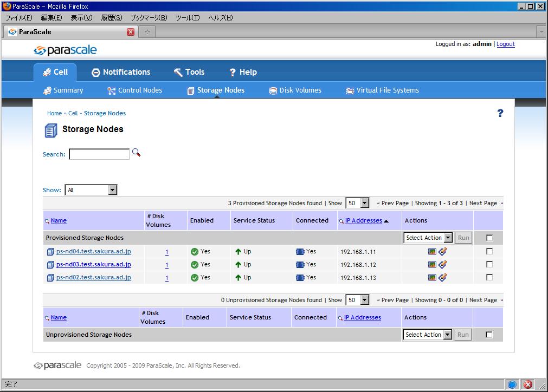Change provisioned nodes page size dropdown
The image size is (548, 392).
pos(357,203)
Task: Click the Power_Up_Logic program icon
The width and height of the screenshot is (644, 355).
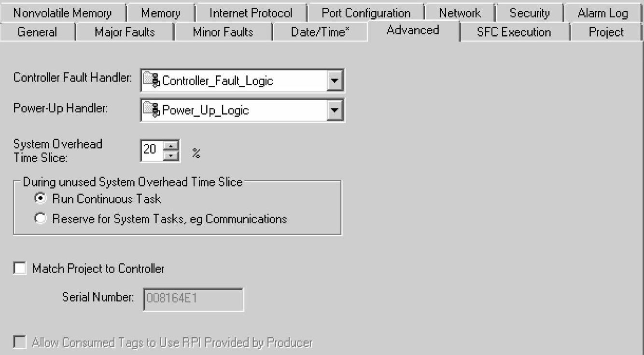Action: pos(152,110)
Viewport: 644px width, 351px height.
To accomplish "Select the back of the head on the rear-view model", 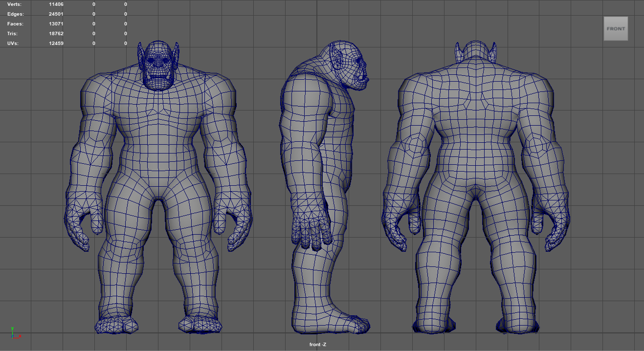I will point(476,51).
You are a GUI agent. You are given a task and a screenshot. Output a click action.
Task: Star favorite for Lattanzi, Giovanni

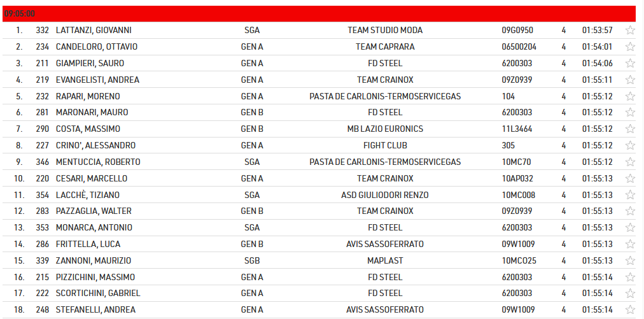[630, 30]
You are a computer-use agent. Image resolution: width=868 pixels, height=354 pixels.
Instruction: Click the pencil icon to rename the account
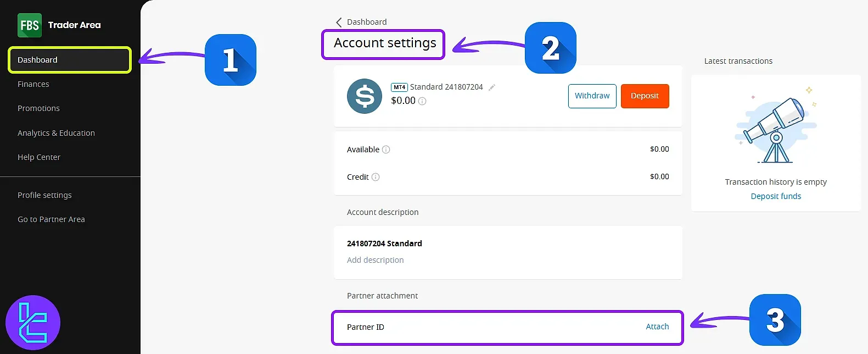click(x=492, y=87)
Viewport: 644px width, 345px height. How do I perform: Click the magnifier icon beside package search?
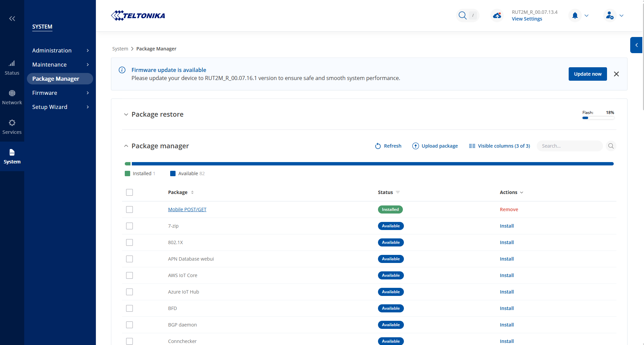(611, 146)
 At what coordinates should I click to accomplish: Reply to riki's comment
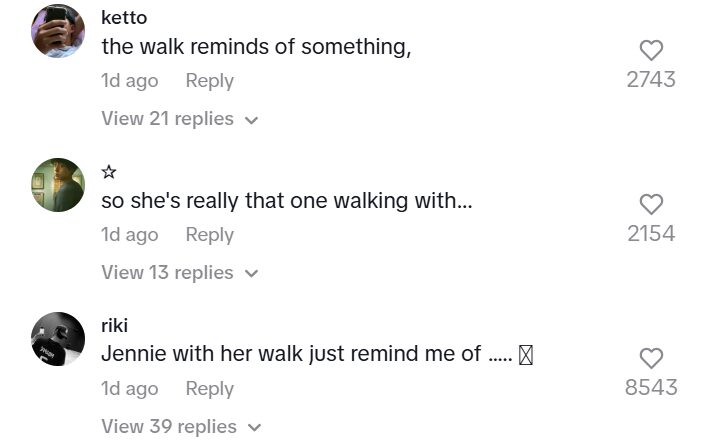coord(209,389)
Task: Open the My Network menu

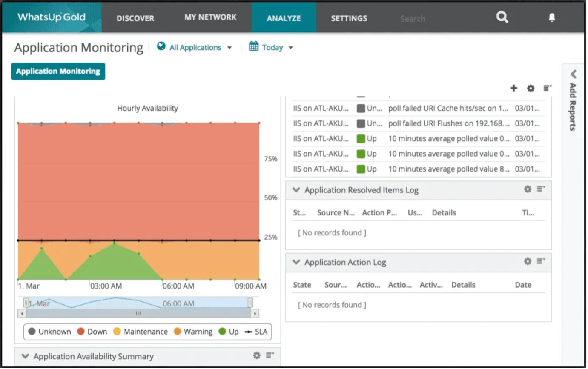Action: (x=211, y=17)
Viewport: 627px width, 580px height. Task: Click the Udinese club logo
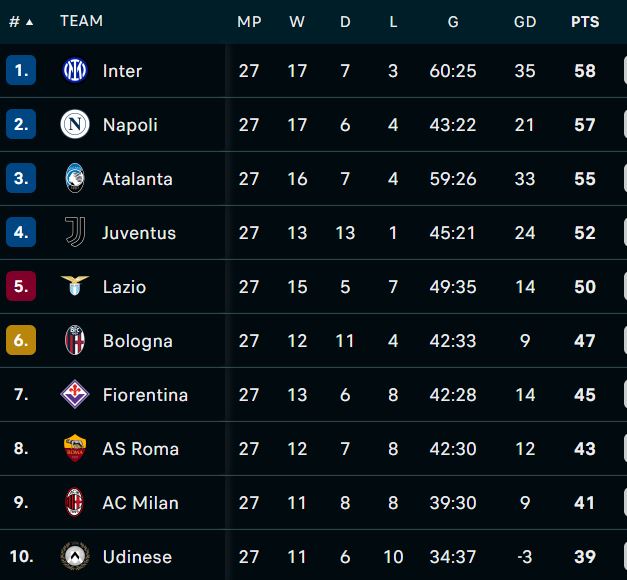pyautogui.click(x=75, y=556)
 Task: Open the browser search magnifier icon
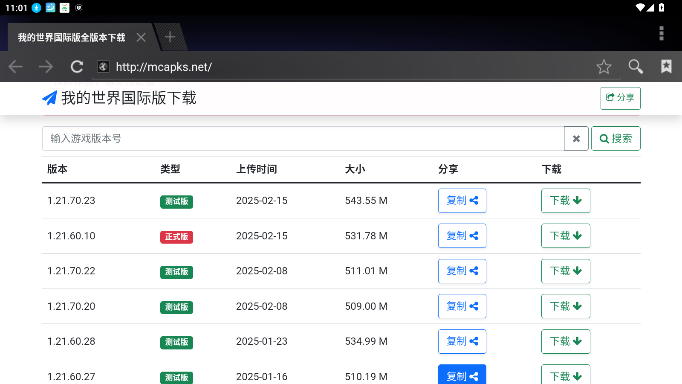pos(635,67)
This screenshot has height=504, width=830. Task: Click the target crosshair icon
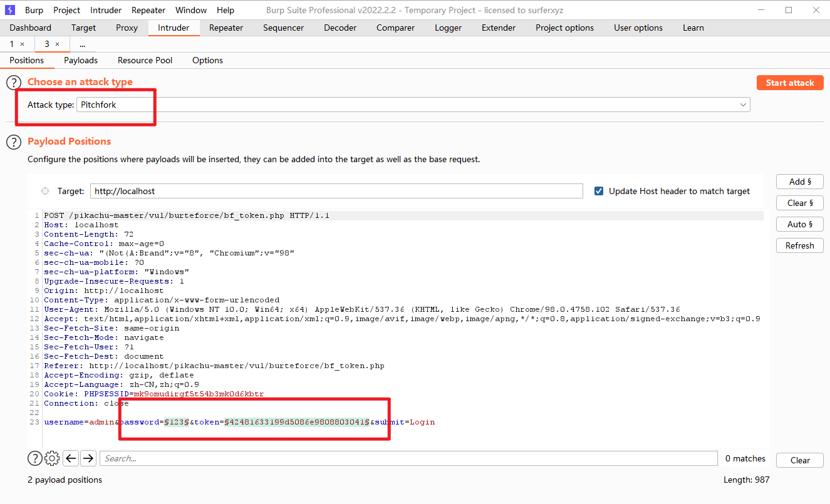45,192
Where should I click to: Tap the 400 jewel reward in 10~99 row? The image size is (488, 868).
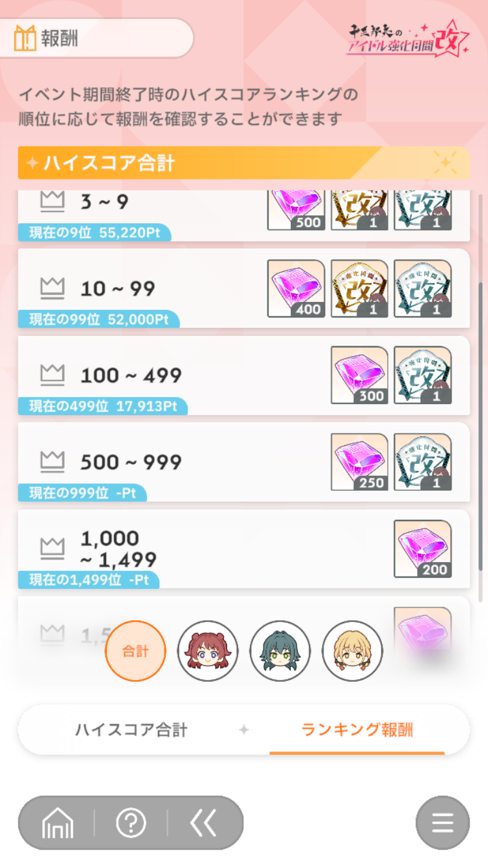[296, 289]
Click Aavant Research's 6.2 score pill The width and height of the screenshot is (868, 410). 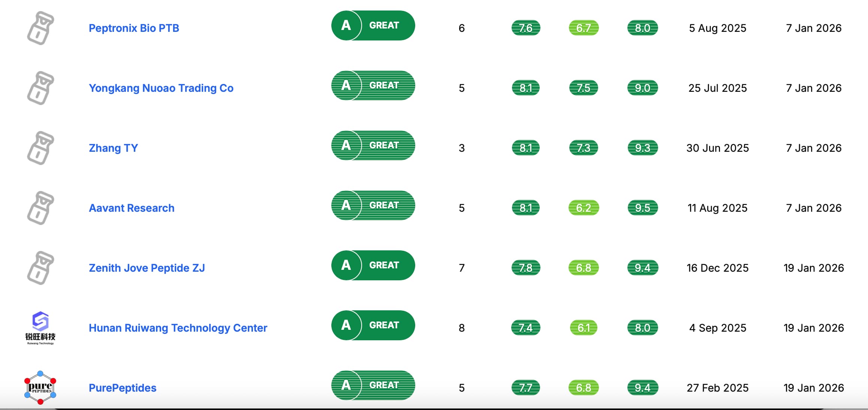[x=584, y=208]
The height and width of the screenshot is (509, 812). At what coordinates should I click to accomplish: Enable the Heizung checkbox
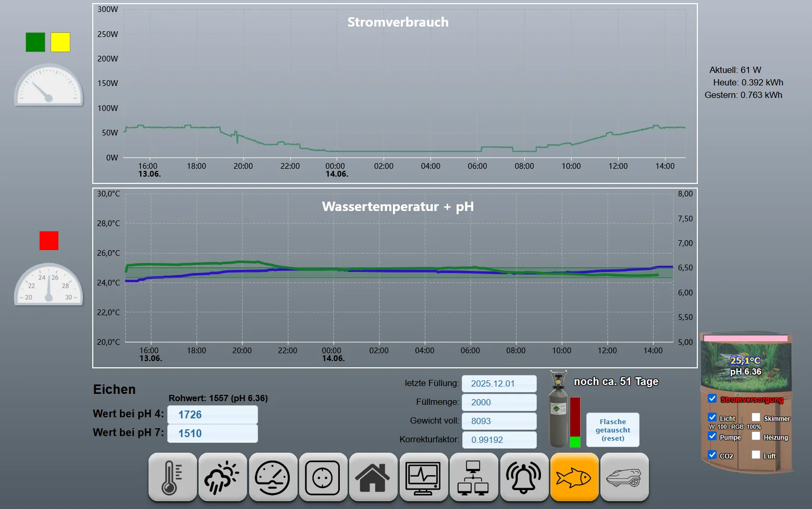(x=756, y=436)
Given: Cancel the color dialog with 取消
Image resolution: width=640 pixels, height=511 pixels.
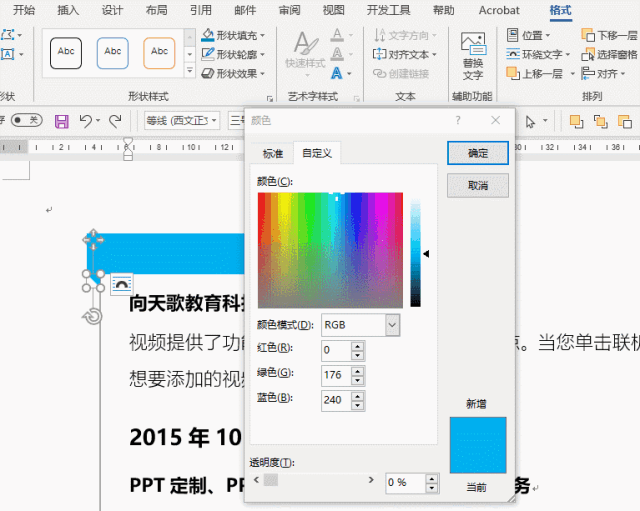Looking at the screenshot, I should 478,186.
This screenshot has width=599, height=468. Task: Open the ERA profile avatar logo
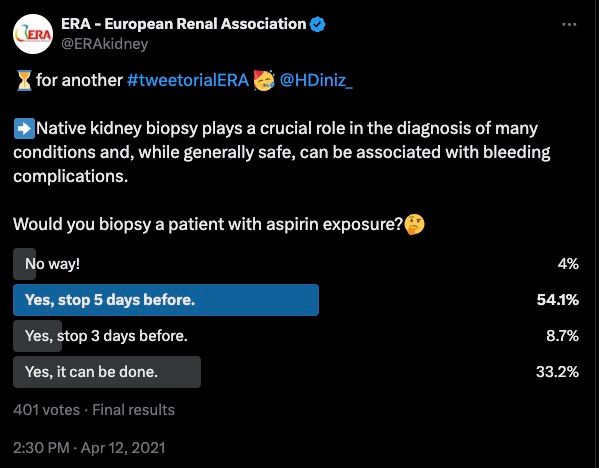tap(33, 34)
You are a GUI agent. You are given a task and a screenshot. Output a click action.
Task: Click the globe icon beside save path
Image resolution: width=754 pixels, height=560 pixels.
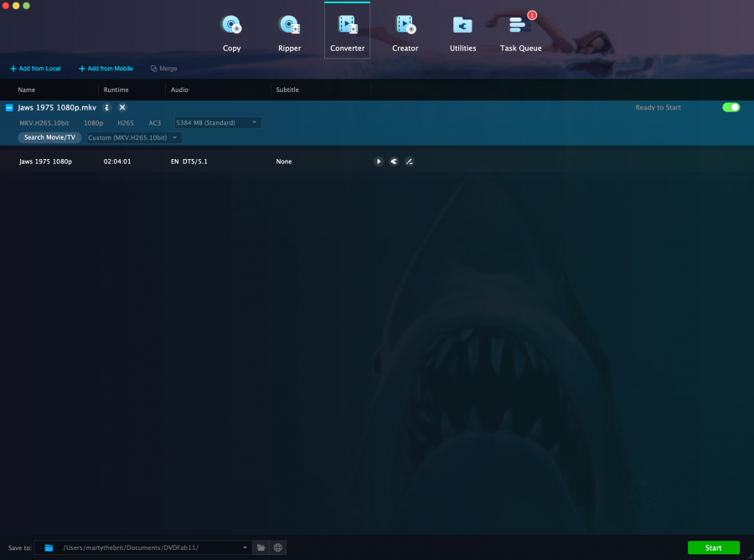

+++++

_What to work on:_ Both the line containing "This screenshot has width=599, height=468." and the last line of the records above belong in the exact copy, along with every line between them; pictures do not.

_Solution to the exercise:_
This screenshot has width=599, height=468. Task: Open the ERA profile avatar logo
tap(33, 34)
You are a GUI agent. You are given a task and a screenshot. Output a click action.
Task: Click the globe icon beside save path
Image resolution: width=754 pixels, height=560 pixels.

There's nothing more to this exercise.